Nationwide, annual sales of e-bikes have climbed rapidly, increasing by more than 80 percent from 2020 to 2022. Costs range from $700 to $5,000 and more. A charged battery lasts for about 30–100 miles. The common 750-watt motors provide roughly the same power as the legs of a professional bike racer, leading some exercise purists to view them as “cheating.”

The quiet, motorized e-bikes can go quite fast—even without pedaling on many models—sometimes startling hikers, joggers, dog-walkers and horseback riders. Trail managers often field complaints from people who were surprised by e-bikes passing or bearing down on them from behind.

“I’ve been shoved off the path by people coming down the trail at me at ungodly speeds,” said Jim Hearn, who heads an advisory committee governing the use of the Enola Low Grade Rail Trail in Lancaster County, Penn. “They are not pedaling at all. They’re basically dirt-biking on the trail.”

But others point out that, on a smooth, flat trail, conventional multi-geared bicycles can easily and just as quietly zip along at 20-plus mph.

The growing popularity of e-bikes has triggered environmental concerns, too. E-bikes are generally heavier and often come with fat knobby tires, inviting concerns about damage and increased erosion on dirt trails. Some also worry that e-bikes will send people farther into the backcountry, spoiling the wilderness experience, if not the wilderness itself. Similarly, some fret that the popularity of e-bikes is leading to overcrowded trails.  

All of this has public officials and land managers in the Chesapeake Bay region scrambling to determine whether e-bikes should be treated as motorized or nonmotorized vehicles and how best to blend them into trails already seeing record numbers of users. Early on, most managers waited to gauge how this new activity unfolded before setting rules. But the number of e-bikes showing up on trails and in parks has forced the hands of many.

E-bike regulations in Bay states vary widely, and many have already been modified from original guidelines. A popular 1,105-acre park in Lancaster County, Penn., bans e-bikes from mountain bike trails and roads.

Yet a heavily used rail-trail in the same county allows e-bikes without restrictions. “I guess [e-bike riders] have been respectful.

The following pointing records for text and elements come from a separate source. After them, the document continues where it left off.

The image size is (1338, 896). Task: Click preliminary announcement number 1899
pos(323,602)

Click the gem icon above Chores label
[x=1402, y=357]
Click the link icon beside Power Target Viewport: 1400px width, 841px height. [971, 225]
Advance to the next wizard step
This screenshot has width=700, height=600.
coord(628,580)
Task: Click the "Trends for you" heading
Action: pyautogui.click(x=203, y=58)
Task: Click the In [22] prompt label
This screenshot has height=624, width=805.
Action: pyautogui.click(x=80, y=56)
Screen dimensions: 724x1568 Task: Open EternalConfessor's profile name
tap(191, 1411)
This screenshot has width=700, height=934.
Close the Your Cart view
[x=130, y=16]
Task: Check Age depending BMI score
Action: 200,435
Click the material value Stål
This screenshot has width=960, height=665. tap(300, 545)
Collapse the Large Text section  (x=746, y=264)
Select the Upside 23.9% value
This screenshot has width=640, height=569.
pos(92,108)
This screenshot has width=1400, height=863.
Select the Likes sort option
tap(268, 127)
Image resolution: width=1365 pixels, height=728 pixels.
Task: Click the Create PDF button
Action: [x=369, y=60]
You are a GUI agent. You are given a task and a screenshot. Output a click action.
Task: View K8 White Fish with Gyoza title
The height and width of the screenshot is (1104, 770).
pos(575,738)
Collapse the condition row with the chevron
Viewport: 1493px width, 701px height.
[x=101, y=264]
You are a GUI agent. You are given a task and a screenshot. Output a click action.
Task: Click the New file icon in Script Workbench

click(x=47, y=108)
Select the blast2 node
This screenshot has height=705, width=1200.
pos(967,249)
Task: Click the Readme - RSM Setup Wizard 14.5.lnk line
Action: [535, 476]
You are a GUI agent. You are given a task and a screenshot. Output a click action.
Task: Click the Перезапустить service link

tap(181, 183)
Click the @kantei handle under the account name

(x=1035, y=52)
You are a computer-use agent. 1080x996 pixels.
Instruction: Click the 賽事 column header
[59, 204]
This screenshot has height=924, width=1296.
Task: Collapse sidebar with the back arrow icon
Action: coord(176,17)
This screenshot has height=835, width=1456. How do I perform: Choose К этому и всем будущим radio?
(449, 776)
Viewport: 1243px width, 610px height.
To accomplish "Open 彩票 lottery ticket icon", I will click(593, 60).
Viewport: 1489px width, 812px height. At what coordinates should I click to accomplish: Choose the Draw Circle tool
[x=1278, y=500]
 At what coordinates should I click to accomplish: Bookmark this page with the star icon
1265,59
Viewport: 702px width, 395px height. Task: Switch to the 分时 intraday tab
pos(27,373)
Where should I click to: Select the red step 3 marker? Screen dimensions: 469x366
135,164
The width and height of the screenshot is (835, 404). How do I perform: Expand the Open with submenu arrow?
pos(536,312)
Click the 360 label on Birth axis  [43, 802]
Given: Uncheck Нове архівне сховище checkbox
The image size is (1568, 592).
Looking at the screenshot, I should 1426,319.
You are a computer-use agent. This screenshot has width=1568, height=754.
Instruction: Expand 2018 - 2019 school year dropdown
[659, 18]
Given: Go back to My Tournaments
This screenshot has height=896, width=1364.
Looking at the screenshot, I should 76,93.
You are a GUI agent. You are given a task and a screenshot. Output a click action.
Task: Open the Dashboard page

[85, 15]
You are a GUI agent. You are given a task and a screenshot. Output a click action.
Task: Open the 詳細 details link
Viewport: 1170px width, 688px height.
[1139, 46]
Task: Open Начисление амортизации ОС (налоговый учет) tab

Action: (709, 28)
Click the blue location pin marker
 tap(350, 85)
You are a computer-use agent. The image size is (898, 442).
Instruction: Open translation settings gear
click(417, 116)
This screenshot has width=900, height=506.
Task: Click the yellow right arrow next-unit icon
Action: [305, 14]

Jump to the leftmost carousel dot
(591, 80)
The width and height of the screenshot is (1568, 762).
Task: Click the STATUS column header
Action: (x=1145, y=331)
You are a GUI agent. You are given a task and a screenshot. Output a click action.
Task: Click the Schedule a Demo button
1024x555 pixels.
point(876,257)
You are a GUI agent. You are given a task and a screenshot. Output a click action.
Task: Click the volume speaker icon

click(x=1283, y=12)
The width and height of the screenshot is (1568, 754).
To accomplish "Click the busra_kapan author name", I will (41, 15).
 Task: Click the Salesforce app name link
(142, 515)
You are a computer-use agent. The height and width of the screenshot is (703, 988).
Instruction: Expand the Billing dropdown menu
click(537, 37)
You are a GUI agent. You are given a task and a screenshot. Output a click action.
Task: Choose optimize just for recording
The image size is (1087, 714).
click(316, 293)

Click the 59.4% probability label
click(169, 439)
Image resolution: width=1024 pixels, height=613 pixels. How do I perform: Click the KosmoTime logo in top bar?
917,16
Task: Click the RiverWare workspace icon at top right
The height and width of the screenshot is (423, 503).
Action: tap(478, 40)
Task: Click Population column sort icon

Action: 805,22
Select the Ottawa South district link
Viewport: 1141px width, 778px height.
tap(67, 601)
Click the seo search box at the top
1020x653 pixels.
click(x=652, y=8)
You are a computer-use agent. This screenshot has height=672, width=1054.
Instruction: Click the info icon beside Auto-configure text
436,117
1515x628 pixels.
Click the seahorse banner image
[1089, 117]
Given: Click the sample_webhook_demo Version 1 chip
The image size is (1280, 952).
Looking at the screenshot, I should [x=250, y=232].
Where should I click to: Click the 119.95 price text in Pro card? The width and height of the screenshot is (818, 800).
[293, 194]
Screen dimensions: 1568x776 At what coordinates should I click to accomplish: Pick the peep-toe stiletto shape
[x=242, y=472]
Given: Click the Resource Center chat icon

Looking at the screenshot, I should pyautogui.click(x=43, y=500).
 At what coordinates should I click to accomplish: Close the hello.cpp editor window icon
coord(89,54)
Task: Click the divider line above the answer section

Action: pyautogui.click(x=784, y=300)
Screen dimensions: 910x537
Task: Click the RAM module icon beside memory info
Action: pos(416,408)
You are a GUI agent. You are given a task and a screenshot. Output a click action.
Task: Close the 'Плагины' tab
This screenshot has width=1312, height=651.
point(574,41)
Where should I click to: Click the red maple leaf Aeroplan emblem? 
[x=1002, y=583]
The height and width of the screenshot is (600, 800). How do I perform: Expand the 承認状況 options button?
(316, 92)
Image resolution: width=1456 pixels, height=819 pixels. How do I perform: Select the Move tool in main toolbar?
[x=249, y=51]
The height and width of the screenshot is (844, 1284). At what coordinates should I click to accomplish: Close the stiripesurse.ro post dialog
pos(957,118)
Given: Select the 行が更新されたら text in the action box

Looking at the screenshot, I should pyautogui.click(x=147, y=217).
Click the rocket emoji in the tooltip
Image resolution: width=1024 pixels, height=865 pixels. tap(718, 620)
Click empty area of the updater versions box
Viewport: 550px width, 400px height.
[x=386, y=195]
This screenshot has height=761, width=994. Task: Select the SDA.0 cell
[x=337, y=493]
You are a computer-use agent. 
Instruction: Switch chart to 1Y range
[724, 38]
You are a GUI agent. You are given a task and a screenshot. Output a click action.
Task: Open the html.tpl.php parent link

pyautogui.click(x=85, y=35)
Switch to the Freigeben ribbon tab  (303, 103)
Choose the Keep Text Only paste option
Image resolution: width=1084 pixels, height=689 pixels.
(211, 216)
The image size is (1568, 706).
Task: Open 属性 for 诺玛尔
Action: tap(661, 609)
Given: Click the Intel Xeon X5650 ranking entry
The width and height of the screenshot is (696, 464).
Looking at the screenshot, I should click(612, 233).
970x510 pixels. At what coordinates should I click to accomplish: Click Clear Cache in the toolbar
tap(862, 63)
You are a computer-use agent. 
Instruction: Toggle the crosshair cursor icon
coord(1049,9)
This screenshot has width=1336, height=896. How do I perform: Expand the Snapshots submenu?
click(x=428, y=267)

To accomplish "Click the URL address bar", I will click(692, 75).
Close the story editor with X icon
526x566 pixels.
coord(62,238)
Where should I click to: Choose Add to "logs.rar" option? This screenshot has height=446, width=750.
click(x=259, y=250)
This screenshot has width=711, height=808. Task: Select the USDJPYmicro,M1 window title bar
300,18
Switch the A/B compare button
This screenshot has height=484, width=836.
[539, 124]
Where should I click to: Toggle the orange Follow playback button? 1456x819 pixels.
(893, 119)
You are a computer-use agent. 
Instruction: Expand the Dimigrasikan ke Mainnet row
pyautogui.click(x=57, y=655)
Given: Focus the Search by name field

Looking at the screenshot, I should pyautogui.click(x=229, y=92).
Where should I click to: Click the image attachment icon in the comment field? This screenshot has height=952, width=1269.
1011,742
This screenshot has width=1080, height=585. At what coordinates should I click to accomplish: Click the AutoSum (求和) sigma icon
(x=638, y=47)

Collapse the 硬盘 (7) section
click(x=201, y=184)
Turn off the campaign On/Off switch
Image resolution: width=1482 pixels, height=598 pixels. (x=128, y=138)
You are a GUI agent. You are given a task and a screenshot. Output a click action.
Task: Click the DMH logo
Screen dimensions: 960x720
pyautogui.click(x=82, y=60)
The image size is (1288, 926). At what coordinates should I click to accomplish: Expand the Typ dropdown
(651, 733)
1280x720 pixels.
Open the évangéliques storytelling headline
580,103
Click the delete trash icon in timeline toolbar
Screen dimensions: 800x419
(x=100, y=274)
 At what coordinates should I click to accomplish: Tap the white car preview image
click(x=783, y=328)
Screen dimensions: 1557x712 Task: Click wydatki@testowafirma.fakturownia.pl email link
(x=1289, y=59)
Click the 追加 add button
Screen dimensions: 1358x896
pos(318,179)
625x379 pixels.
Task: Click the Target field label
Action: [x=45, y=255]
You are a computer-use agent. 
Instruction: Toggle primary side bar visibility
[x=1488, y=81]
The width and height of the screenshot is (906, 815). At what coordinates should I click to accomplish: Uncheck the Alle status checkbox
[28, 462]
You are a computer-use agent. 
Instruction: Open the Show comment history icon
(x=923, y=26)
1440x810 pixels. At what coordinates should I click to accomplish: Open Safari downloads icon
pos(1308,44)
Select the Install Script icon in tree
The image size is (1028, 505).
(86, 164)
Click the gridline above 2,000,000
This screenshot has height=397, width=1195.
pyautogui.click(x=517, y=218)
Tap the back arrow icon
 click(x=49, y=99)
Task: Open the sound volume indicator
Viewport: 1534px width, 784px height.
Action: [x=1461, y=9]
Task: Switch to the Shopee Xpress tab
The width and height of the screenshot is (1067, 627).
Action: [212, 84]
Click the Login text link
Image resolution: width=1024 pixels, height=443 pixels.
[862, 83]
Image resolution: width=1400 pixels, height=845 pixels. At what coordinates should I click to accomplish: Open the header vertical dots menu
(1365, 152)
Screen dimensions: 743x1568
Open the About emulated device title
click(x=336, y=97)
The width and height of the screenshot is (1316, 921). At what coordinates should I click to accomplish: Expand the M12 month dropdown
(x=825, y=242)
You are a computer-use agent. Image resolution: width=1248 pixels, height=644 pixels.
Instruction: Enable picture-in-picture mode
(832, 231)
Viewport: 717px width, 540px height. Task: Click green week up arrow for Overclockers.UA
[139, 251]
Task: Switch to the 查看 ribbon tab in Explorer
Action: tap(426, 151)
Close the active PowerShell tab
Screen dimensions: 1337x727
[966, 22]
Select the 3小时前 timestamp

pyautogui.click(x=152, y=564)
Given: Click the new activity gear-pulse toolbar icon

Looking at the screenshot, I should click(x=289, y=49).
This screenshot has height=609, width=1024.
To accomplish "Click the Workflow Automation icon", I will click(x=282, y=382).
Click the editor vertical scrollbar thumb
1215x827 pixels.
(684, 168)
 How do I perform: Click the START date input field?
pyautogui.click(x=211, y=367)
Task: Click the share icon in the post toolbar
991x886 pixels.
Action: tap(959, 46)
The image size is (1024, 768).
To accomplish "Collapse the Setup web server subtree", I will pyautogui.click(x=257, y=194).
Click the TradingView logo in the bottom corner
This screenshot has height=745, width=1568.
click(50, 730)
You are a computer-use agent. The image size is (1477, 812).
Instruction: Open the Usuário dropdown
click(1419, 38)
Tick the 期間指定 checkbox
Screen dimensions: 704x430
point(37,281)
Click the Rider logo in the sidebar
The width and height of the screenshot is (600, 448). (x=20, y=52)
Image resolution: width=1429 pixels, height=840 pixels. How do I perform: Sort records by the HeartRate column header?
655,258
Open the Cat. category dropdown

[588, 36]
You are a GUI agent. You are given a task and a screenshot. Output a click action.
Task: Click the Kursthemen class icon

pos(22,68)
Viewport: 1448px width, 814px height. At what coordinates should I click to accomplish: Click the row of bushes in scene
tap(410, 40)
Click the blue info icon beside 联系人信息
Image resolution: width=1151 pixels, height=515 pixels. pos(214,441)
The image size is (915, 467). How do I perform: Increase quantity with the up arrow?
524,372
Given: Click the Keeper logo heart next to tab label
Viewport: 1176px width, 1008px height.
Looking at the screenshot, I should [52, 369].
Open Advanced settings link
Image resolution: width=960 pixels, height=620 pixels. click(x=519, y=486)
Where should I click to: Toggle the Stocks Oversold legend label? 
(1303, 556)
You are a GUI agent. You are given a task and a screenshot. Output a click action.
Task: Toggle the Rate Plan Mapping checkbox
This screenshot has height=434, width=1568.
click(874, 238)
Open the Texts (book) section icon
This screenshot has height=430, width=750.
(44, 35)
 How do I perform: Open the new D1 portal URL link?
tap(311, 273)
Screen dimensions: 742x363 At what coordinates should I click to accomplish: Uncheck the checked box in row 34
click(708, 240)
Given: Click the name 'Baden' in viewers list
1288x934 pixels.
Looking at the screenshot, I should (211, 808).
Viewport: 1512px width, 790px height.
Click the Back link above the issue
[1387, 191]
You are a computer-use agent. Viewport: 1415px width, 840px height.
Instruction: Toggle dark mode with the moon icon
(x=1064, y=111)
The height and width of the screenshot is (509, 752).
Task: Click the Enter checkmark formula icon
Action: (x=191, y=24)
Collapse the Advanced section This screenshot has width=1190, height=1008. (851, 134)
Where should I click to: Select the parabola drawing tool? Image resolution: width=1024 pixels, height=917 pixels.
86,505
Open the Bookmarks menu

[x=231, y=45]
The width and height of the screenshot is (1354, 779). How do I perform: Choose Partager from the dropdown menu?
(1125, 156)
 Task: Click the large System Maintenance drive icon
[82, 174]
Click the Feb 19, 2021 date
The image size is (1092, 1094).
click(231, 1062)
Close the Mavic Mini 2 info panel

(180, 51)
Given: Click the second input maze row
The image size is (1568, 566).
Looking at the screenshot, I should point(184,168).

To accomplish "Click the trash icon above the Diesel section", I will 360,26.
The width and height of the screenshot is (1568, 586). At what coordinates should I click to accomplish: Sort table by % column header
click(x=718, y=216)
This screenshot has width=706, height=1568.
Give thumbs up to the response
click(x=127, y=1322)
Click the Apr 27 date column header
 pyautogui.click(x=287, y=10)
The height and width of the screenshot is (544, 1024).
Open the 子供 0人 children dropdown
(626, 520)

We haven’t had any real issues,” said Ryan Strohecker, manager of the Manor Township Enola Low Grade Trail.

At first, the U.S. Forest Service ruled that e-bikes were motorized vehicles and prohibited them on trails in national forests, restricting them to roads and other routes open to motor vehicles. But in late 2022, the agency said it would make e-bikes a distinct category and allow officials in each national forest to determine usage rules.

The National Park Service in 2019 decided to allow e-bikes wherever conventional bikes were allowed on roads and on its 16,000 miles of single-track trails. But after a consortium of conservation groups sued, a federal judge in July 2022 ruled that the agency must invite public views and weigh effects on the environment, including wildlife, because those weren’t considered in setting the open-ended policy.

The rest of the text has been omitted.